Shields — who worked for years as a textbook author for Houghton Mifflin’s Evanston division, and later became a biographer of both Kurt Vonnegut and Harper Lee — is particularly good on detailing Hansberry family business and its myriad contradictions.
To put it mildly, the Hansberrys and Chicago’s Daley administration did not get along, and the subsequent tension and legal wrangling lends a compelling heart to this biography. If you know anything about Lorraine Hansberry, you know “Raisin in the Sun” — about a Black family that moves into a South Side neighborhood and struggles against housing discrimination as they aspire to middle-class lives — was based on her family. Her father, Carl, “came to Chicago intending to be a big success, and he was,” Shields said. His father had been a professor of ancient history in Mississippi, his mother made sure her children went to prep school.
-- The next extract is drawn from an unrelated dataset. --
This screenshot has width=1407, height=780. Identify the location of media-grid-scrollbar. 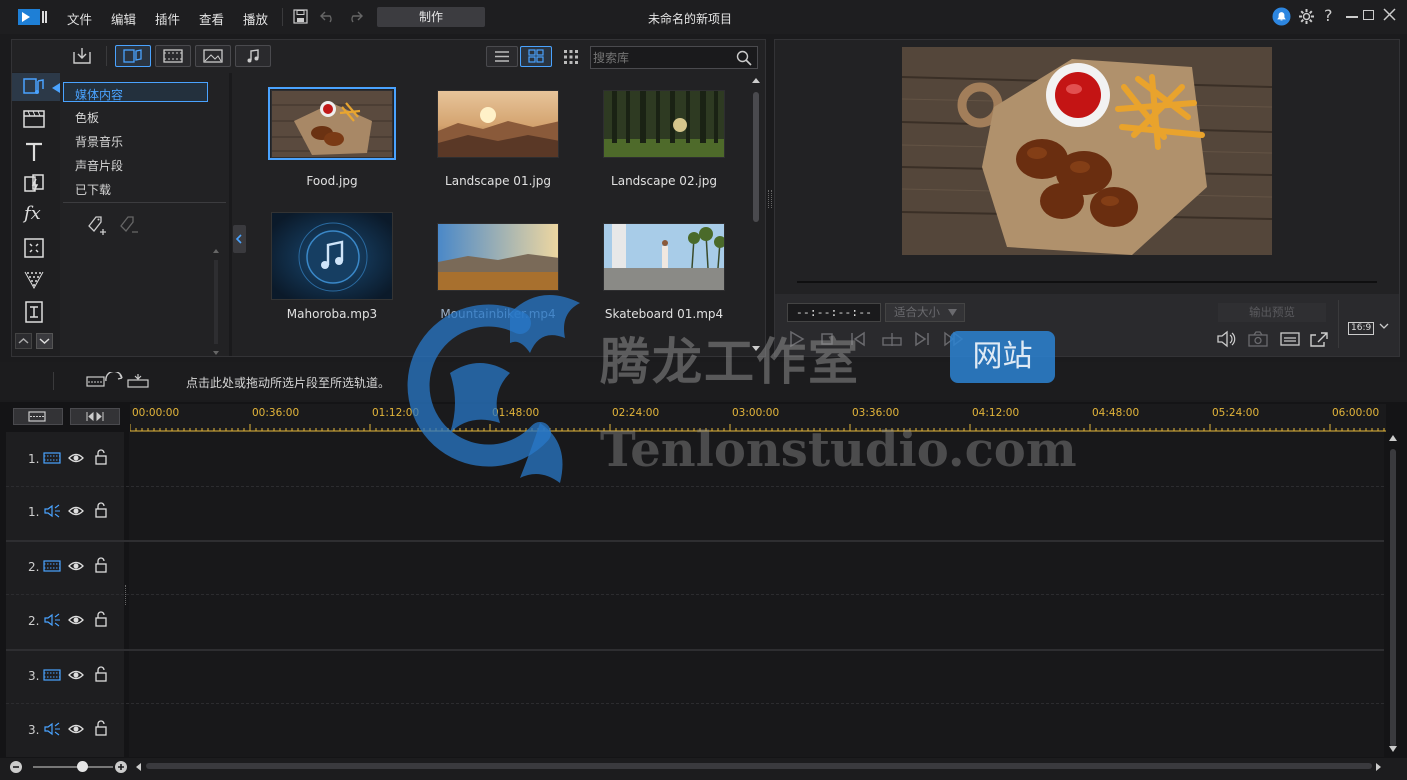
(756, 215).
The family were Republicans, even as Black families were leaving for the Democrats. In Chicago, Carl ran a Blank-owned bank (that closed during the Red Summer of 1919), then realized a talent for real estate.
Specifically, he would attempt to break the practice of restrictive covenants, which denied housing to middle-class Black families (like the Hansberrys) eager to move into new neighborhoods. Long story short: The family buys real estate in Woodlawn, and then face a lawsuit brought by the Woodlawn Property Owners Association. The case goes to the Supreme Court. Carl, who anticipated all of this, wins. Soon, he is drafting off confidence, becoming an influential, society-minded building owner — whose own questionable tactics become a target for City Hall. Previous Hansberry biographers, Shields notes, couched these troubles as the result of vindictive, racist local officials.
But “Lorraine Hansberry: The Life Behind a Raisin in the Sun” wonders, and often documents, how opposing thoughts can be true at the same time. Discriminatory housing practices would not go quietly, but also, the Hansberrys were not sterling landlords. Lorraine — whose name is often attached to their holdings and gets asked by journalists if she herself is now a slumlord — eventually instructs her attorney to put legal distance between herself and her family’s business. She was growing famous. She died soon after. She loved Chicago, but called it dismal, dirty, “Dreiser-esque.” She loved the lake and the wind, but characterized herself as the product of a South Side “caldron.” She returned one Christmas and found the homecoming nostalgic, but also, troubling.
She went back to New York, but she had a good idea for a new play.